見出し画像

本音泥棒

二十歳の時、池袋北口のラブホテルで握りしめた掌を思う。

「どうか、あなたの思う道を進んで欲しい」

あの時の言葉に、今も嘘は無い。


最初のデリヘル嬢をしていた店を辞めた後。三人だけ、付き合いのあるお客さんが居た。今はもう、連絡先は知らない。個性豊かだったなと思う。旅好きの沖縄人に、アナル好きの社長さん、そして、鉄道関係で働く国家公務員。

当時学生だった私は、社会というものをまだ知らなかった。その厳しさも、守るべきものも。だからこそ、今以上に強くそして真っ直ぐに話せたのだと思う。

公務員の彼とは2,3ヶ月に1度くらいの頻度で会っていた気がする。爽やかで、けれどどこか窶れていて、気遣いの出来る人だった。近くのファミリマートで2人分の昼ご飯を買って、いつものラブホテルに入るのが常だった。

お風呂を溜めつつ、各々の買った弁当を温めて食しつつ、近況を語り合う時間が好きだった。彼はいつも仕事の事を話した。愚痴、と言う程醜い聞にくい物ではなかった。ただ、彼が今の仕事に納得していないのは、何も分からない私でも理解出来た。

現場に居た頃の方が楽しかったんだ、偉くなんかなりたくなかった、あっちに頭を下げこっちに気を遣うよりも、何も考えずに線路を走っている方が性に合っている、と彼は言っていた。
じゃあ、戻ったらいいじゃないですか。私は条件反射のように答えた。例えお給料が減ってしまっても、それでも、〇〇さんが楽しく仕事をしている方が私嬉しいです。だって今、目の下に隈が出来ているし、好きでついた仕事なら尚更、自分の気持ちに嘘ついたらいけないと思うんです。

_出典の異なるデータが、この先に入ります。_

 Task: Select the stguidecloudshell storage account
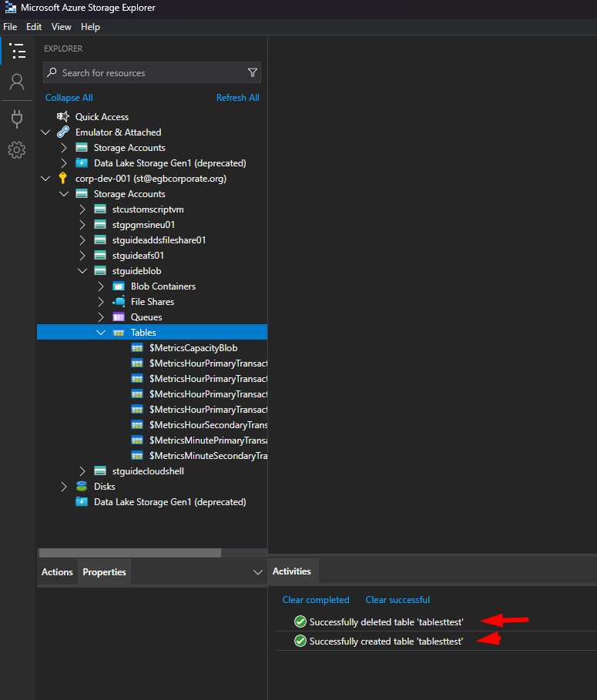[147, 471]
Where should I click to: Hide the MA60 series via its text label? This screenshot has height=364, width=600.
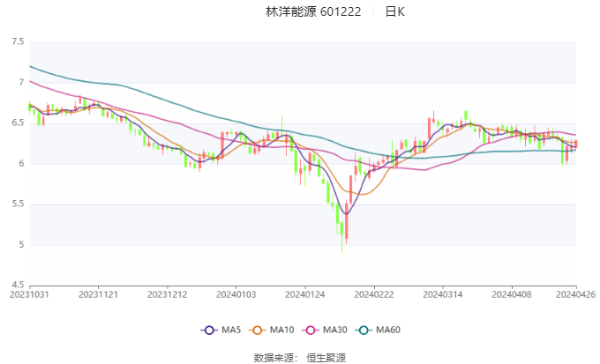tap(388, 330)
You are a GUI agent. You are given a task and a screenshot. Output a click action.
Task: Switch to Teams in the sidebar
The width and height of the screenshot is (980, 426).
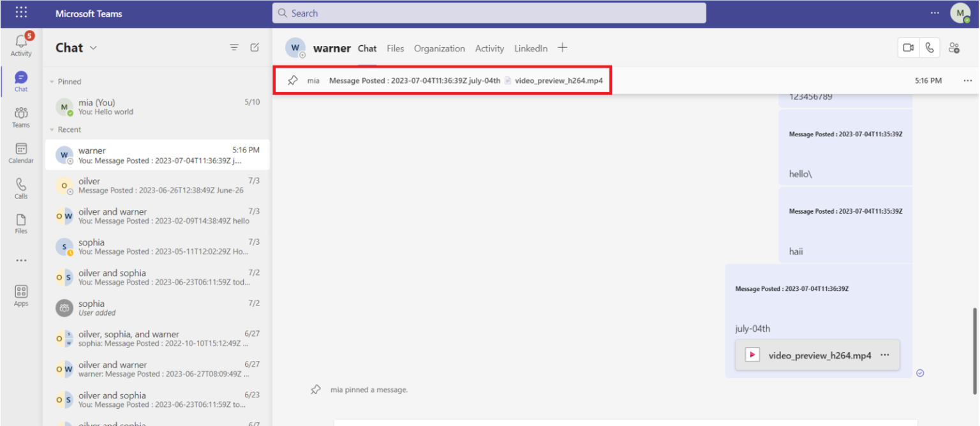click(x=21, y=115)
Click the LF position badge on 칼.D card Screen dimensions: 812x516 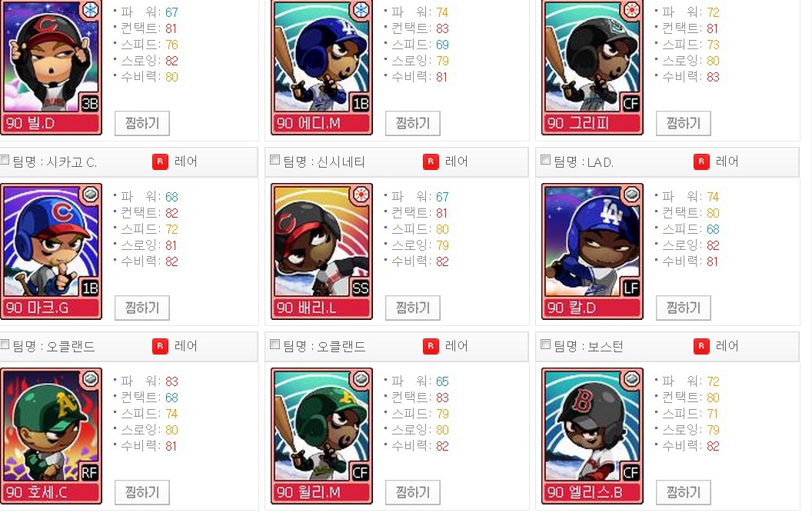pos(631,288)
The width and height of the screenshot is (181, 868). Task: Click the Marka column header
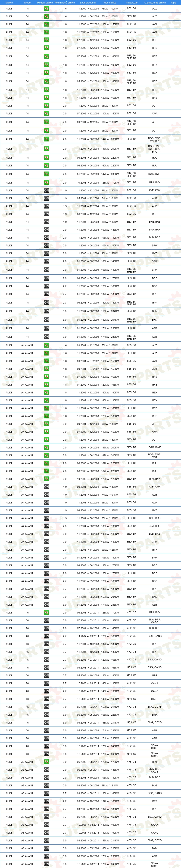click(9, 2)
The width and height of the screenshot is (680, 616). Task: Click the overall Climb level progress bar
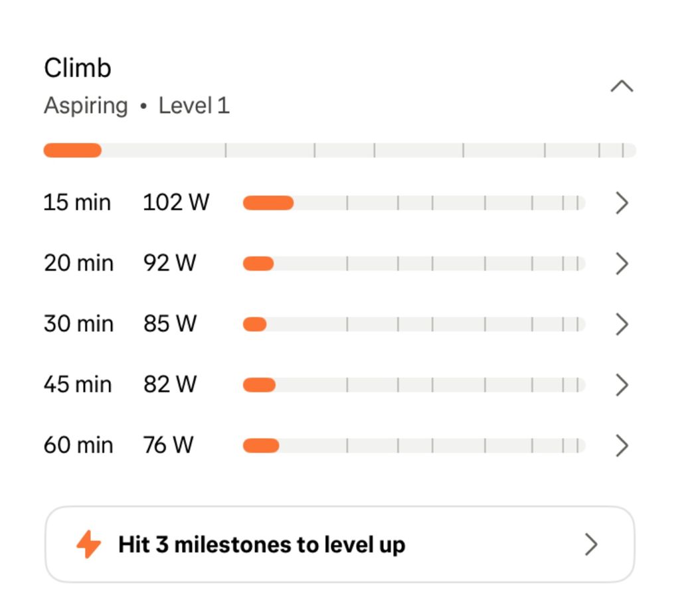[339, 151]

風呂が溜まると互いに体を洗って、そしていつも通りベッドに横たわった。喘いで、体を反らせ、射精して、しばらくのピロートーク。そこでも重ねたように思う、貴方らしく居て欲しいなというような言葉を。今思えば、それは逆に彼を追い詰める事になっていたかもしれないと胸が痛む。痛むけれど、気遣って何も言わずにおいたら今あっただろう胸のつかえよりは余程良い。

確か、最後になるだろうという日、目隠しを条件に彼は携帯電話のビデオを起動した。そのくらい、当時の私にとっては安いものだった。彼を信頼しきっていたし、彼もそうだったと思う。仮にその動画が何処かに流れたところで何も失う物はない。彼が言葉通りオカズにしてくれたなら、そして理不尽にも負けず翌日出勤する活力になれたなら、それでいいのだ。その為のこの仕事だと思っている。


もうあれから何年経ったか数えるのも億劫だが、願わくば、思い出した時にふとその動画を片手に、もう片手で何かを慰めてくれたなら。

とはいえ、時代はスマホになった。データの移行は面倒だ。パートナーが出来たとしたら尚更。きっとあのデータはもう何処にもない。私が彼の連絡先をいつしか失っていたように。それでも仕事は続くし世界は回るし翻弄されるものは多い。多い中で、ふと自分の言葉を思い出す。

「自分の気持ちに嘘をついたらいけないと思うんです」

出勤前に飲むコーヒー。ごちそうさまです。